An African American consciousness
The earliest African American folk music was vocal; slaves were not
permitted to bring instruments with them, and drumming was forbidden
on slave plantations. The playing of string instruments was permitted,
however. The banjo, later replaced by the guitar, is probably a direct
descendant of the xalam.
The tradition of musicians as tribal historians and social commentators
continued, at least to a degree, in America; later, blues singers performed
a similar function.
In the last decade of the 19th century, the post-Reconstruction bitterness
of southern whites and the resulting "Jim Crow" laws contributed to
the recognition of an African American identity and a flowering of black
sacred and secular music.
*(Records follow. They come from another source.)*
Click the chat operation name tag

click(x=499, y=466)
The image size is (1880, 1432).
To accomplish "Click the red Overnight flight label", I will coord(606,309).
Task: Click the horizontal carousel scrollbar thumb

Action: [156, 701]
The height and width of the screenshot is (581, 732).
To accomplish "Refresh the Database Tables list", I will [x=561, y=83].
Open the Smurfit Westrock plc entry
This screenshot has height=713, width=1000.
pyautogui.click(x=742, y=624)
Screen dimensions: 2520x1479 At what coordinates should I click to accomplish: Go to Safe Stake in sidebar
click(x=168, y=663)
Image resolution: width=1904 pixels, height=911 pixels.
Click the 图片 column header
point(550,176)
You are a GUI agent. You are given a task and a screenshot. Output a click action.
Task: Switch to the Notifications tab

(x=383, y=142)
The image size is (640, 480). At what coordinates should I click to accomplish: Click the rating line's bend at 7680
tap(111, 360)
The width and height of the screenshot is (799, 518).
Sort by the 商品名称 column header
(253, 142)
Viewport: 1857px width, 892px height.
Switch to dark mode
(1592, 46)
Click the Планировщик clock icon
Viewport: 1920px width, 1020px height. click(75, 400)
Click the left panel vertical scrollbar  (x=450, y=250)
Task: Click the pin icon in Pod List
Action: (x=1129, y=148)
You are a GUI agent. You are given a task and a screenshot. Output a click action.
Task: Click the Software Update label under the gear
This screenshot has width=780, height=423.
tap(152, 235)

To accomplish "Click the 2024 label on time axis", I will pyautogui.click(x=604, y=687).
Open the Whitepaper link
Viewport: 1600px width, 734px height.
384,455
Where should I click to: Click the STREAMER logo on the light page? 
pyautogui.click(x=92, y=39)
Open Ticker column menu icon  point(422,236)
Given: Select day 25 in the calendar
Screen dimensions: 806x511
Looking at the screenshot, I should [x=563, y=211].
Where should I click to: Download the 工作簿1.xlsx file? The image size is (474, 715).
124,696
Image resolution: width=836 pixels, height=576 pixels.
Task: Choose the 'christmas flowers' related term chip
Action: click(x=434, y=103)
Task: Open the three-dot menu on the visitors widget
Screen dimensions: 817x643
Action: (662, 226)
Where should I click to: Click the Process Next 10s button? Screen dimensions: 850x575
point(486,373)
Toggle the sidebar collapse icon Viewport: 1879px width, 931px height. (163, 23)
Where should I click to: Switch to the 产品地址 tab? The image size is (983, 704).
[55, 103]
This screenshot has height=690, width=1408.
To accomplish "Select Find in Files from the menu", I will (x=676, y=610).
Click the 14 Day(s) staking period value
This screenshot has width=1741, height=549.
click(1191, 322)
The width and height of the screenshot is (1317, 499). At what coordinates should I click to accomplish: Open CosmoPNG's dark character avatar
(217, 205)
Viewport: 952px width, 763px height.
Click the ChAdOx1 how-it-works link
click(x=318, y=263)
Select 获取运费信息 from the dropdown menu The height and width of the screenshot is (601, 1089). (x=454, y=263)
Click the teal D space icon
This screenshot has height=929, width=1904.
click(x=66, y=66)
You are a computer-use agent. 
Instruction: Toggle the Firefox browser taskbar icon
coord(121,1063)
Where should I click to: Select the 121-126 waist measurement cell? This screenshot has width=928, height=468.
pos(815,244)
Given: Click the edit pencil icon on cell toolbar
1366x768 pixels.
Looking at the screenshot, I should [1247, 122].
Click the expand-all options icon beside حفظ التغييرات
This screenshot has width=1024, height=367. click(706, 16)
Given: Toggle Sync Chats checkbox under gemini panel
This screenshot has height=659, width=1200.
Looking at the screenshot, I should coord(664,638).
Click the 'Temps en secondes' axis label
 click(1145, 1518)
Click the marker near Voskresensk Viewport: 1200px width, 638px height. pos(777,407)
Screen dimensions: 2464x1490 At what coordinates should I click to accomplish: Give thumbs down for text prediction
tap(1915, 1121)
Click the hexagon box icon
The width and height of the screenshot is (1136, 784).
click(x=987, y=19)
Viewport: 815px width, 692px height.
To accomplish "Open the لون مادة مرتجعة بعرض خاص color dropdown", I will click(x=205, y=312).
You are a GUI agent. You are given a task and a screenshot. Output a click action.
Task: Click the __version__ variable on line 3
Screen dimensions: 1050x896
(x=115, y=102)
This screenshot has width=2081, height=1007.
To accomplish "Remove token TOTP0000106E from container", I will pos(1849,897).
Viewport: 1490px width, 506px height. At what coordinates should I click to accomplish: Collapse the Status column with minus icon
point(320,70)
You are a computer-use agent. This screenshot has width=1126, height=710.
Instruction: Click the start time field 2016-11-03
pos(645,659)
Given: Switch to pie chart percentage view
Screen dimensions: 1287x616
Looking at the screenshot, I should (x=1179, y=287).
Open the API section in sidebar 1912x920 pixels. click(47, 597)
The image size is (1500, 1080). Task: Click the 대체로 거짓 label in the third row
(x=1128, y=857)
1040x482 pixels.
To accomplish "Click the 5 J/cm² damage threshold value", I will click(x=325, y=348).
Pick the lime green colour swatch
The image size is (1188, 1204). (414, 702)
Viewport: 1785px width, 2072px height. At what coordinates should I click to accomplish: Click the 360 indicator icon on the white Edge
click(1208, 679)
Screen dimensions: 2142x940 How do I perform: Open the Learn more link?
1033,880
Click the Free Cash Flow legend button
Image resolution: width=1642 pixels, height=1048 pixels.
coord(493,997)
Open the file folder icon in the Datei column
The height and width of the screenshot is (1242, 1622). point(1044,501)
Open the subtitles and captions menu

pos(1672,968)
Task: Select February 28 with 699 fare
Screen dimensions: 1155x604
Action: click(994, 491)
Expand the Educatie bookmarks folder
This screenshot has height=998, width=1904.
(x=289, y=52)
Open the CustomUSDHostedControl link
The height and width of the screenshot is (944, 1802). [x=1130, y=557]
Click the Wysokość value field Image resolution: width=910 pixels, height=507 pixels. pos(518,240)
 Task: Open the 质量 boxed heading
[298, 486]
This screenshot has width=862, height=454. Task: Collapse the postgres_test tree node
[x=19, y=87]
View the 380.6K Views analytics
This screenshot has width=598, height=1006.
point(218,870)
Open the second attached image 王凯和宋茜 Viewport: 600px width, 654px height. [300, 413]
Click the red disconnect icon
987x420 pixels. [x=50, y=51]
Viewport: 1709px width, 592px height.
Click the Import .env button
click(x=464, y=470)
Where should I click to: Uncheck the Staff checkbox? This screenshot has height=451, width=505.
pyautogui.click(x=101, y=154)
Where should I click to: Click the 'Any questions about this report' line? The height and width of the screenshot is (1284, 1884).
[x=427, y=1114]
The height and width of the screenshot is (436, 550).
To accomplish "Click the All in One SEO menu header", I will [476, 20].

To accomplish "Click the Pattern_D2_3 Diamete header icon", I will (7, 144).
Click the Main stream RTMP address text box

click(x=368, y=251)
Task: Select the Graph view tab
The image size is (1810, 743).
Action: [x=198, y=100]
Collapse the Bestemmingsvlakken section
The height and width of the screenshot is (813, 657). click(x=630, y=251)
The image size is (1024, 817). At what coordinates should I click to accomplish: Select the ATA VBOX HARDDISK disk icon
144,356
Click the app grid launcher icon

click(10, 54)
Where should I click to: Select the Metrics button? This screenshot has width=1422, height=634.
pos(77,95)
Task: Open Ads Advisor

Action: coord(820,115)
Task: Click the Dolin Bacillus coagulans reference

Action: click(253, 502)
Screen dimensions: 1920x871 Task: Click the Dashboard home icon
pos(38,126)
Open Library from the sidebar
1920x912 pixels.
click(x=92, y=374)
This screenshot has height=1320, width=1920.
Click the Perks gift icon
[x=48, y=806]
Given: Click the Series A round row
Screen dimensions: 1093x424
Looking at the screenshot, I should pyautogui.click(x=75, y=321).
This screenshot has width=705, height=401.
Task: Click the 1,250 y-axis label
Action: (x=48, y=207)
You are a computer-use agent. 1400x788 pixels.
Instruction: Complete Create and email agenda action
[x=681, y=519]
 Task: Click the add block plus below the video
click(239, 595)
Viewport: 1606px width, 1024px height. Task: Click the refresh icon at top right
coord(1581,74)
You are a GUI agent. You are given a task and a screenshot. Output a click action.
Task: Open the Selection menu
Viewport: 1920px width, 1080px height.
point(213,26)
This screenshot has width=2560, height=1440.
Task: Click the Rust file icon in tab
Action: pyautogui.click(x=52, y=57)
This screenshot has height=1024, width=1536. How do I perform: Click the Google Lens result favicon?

Some songs resembled the four-line form of
ballads in the British tradition (i.e., John Henry), but many
show the three-line blues form.
The blues was only one of many possible song forms for a time, but
by the 1920s singers emerged whose sole repertory was the blues. Unlike
the ballads, which featured narrative accounts of famous or legendary
figures, blues singers focused on more personal or basic topics such
as love, death, sexuality, life conditions, etc. "Some blues described
disasters or personal accidents; themes of crime, prostitution, gambling,
alcohol and imprisonment are prominent in early examples and have persisted
ever since. Some blues are tender but few reveal a response to nature;
far more express a desire to move or escape by train or road to an imagined
better land. Many are aggressively sexual, and there is much that is
consciously and subconsciously symbolic of frustration and oppression"
(from New Grove).
Some general characteristics of early blues:
Appeals to senses rather than intellect.
Blue notes and personal inflection.
Free from traditional rhythmic restrictions.
Country Blues vs. City Blues
Guitar accompaniment vs. piano or multiple instruments.
Free form & rhythm vs. 12-bar structure.
Earthy lyrics vs. more sophistication in content &
melody.
Expressive but undeveloped vocals vs. refined &
predetermined.
Roots in work songs vs. minstrelsy & vaudeville shows.
Male performers vs. female.
Informal atmosphere vs. formal (performer/audience clearly defined).
Some early blues singers
Ma Rainey (Gertrude Pridgett) (b Columbus, GA, 4/26/1886; d Rome, GA,
12/22/1939).
Bessie Smith (b Chattanooga, TN, 4/15/1894; d Clarksdale, MS, 9/26/1937).
Charley Patton (b Kansas City, KS , 8/29/1920 ; d New York , 3/12/1955).
Blind Lemon Jefferson (b Couchman, TX , 9/1897 ; d Chicago , 12/18 or
19/1929).
Blind Willie Johnson (b Marlin, TX c1902 ; d Beaumont, TX c1950).
Robert Johnson (b Hazlehurst, MS 5/8/1911 ; d Greenwood, MS 8/16/1938).